Também podemos destacar neste domingo a orquestra do cantor do Congo, Glorie Ilonde, músico e artista plástico que está radicado no Brasil por diversas atividades, desde que aqui chegou para estudar em Florianópolis. A música dele inclui dialetos africanos, francês e português e tem um tremendo manancial de ritmos afro, mesclados fortemente a balanços urbanos brasileiros. Com infernal naipe de metais e cantos de refrões dignos de astros dos rhytym & blues, foi uma bela surpresa este show.

Segunda – 04/03/2019

Na segunda, o destaque foi o bruxo Hermeto Pascoal, e seu grupo de multiinstrumentistas, dos quais brilharam intensamente o saxofonista Jota P Barbosa, o pianista André Marques, o baixista Itiberê Zwarg, o percussionista Fabio Pascoal e o baterista Ajurinã Zwarg. Como sempre, Hermeto brincou bastante com a platéia, entre as composições de diversas épocas que escolheu para montar o seu set. O interesse era tanto neste show que a impressão é de que o camping inteiro estava lá! Como sempre, Hermeto termina seu show apropriando-se das fanfarras europeias ou das rambling bands americanas: os músicos pegam instrumentos acústicos e saem do palco como num desfile final palco afora.

Itiberê, Hermto e JP Barbosa

O grupo Abayomy surgiu no Rio de Janeiro  para celebrar a música do nigeriano Fela Kuti e alcançaram tanto exito que resolveram seguir com o trabalho.
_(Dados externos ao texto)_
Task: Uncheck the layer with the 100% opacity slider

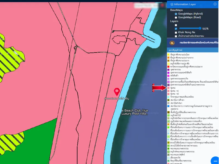Action: (176, 28)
Nomes importantes inclusive ex-músicos de Fela Kuti deram sua contribuição para o repertorio do primeiro disco. Com formação composta por naipe de metais, percussão, teclados, cantos afro beat e um baixo fortíssimo dando a pulsação, a música deles incendiou o Psicodalia . Foi uma intensa apresentação com muito balanço e bom gosto.

Terça – 05/03/2019

A terça começou com o set demolidor de mais uma estréia, a do grupo paulista Culto ao Rim. O quarteto instrumental formado por Gabriel Magazza no baixo, Rodrigo Passos na guitarra, Carlos Mazzoni na bateria, tendo à frente os sopros de Richard Fermino, apresentou uma música inclassificável, mas posso tentar definí-la como um jazz rock psicodelico. Muito improviso, distorções, dissonâncias e efeitos de pedais, as composições tiram o folego dos ouvintes. Variam do hard bop ao free, passando pelo experimental contemporâneo, emendando em pegadas roqueiras, a apresentação agradou em cheio quem esperava criatividade sem concessões pop, então encaixou perfeito para plateia de jazz não tradicional. Muito boa surpresa e uma proposta a ser acompanhada.

A única vez em que choveu forte no festival foi durante a apresentação do super bandolinista Hamilton de Holanda, mas isso não atrapalhou a performance do trio que inflamou o palco do Sol no fim de tarde. Acompanhado de Gutto Wirti no baixo e Thiago da Serrinha na bateria  e percussão, Hamilton desfilou um repertório variado no qual incluiu choro, samba e MPB, na roupagem própria que vem apresentando pelo mundo afora. O virtuoso musico embalou a plateia e foi ovacionado.

Hamilton de Holanda

Ainda nesta última etapa do festival podemos destacar a cantora baiana Aiace em seu trabalho solo, performance onde enfatiza sua bela voz em composições influenciadas pelas culturas afro baianas, acompanhada apenas por um duo de baixo e guitarra, com bateria eletrônica em alguns temas ou com execução de bombo leguero por ela mesma. Também é necessário registrar a apresentação da icônica banda de rock progressivo Bacamarte, apresentando seu lendário disco Depois do Fim, belas composições com climas variantes entre teclados, flautas, guitarra e cordas acústicas, com a participação especialíssima da cantora Jane Duboc em alguns temas. Belíssima apresentação.

O Psicodalia teve ainda a cantora Xenia França, com excelente banda, uma performance de muita entrega, apresentando seus últimos trabalhos influenciados pela cultura baiana mas com toques de rhytym & blues. E o público de rock se deleitou com a banda instrumental Bike , uma viagem psicodélica inspiradora . Muitas atrações não muito em consonância com o escopo do publico do Clube de Jazz também fizeram muito sucesso no evento. 

Esta 22ª edição foi muito generosa com a programação musical, e queremos parabenizar o Klauss por mais essa exitosa realização.